This is a view of the south side of the 400-block of W. Pender St. as it was during the 1935 federal election campaign (the vote was held on October 14). This shows the HQ of the Reconstruction Party, a new party that was formed and led by H. H. Stevens, who split with the Conservative Party and is leader, R. B. Bennett, earlier that year. The creation of the party was not given much thought (nor, I might add, was the party’s motto, which seems to me to be incomprehensible). In fact, it might be argued that the party’s creation was a result of a fit of pique (mixed with vanity*) because Prime Minister Bennett (his leader) hadn’t implemented recommendations he made while chairman of the Price Spreads Commission.
Only one Reconstruction MP was elected: Stevens (Kootenay East). J. Patrick Boyer makes passing reference to him in The Big Blue Machine (2015), describing his sole accomplishment in the 1935 election being “to draw away enough Tory votes in 1935 to help the Liberals [under William Lyon Mackenzie King] defeat the Conservatives.” That is probably true.
The 1935 election came at the depths of the Great Depression and, in addition to the Liberal and Conservative parties, three new parties were seeking to elect MPs to the House of Commons (Co-operative Commonwealth Federation, Social Credit, and Reconstruction). This was the first election for all of these parties; none had been in existence during the 1930 election, and the Reconstruction Party would never field candidates in another one. CCF edged out Reconstruction in terms of the popular vote (410,125 vs. 384,462), but CCF won 7 seats as compared with the single seat won by Stevens for Reconstruction.** Stevens crossed the floor back to his Conservative brethren in 1938 – to a less-than-enthusiastic partisan ’embrace’. H. H. Stevens died in 1973 at 94.
The sign in the image says “Stevens for Premier.” He never ran at the provincial level (which is typically the meaning associated with “premier” today; usage was less hard and fast at that time, apparently – it could refer to the leader of the governing party at either the federal or provincial level).
The Reconstruction Party HQ was at 416 West Pender. The commercial space adjacent to it, at 418 W. Pender, was a branch office of A. H. Timms, Printer. AHT was the brother of Philip T. Timms, a remarkable early photographer of Vancouver.
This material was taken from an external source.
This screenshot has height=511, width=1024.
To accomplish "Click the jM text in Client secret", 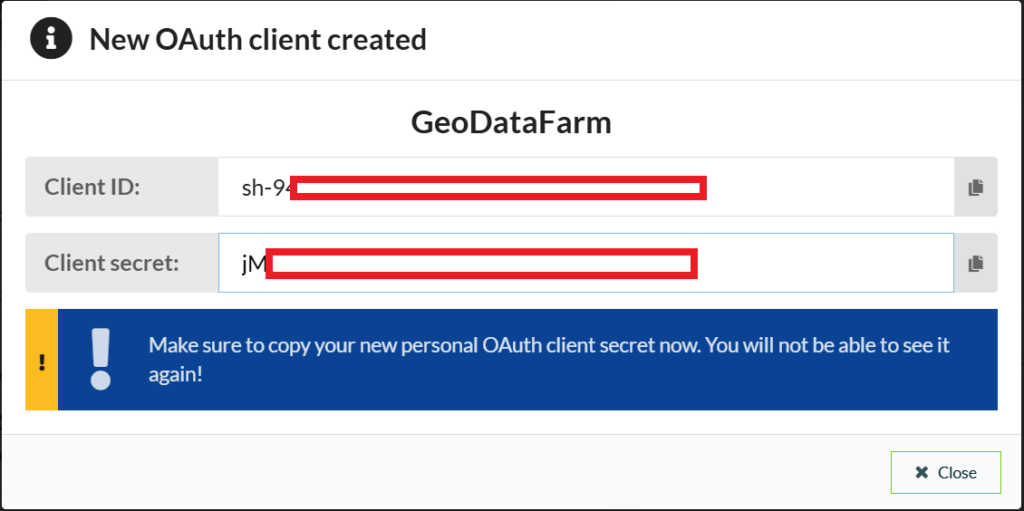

The Western Canada block is extant. MacLeod’s Books has its (substantial, to put it mildly) collection of surplus volumes in the space once occupied by the Reconstruction Party.
Notes
*Vanity? In a politician? Unheard of!
**My good friend and practicing Canadian Political Scientist, Stephen, has pointed out that while Canada’s first-past-the-post electoral system ‘short-changed’ Reconstruction vis-a-vis CCF, it’s also true that the SoCreds were unduly rewarded in seats with respect to both CCF and Reconstruction. Social Credit won fewer votes than either of the other two parties (garnering only 180,679 votes across the country), but it won disproportionately more seats in the Commons (17 seats for SoCreds vs. 7 for CCF and just 1 for Reconstruction).
Curiously enough given Stevens BC base the Reconstruction party did better in the eastern provinces. In the west it was the CCF and the Socreds that did the most damage. Recall that the prairies were the Conservatives weakest region between the wars – they did better in Quebec than on the prairies!
But a great photo.
Thanks for raising this, Ken. This was a function, was it not, of first-past-the-post rewarding high concentrations of partisan support in specific areas (like SoCreds in Alberta in 1935) and punishing more widely dispersed support (like Reconstruction)? Thanks for commenting.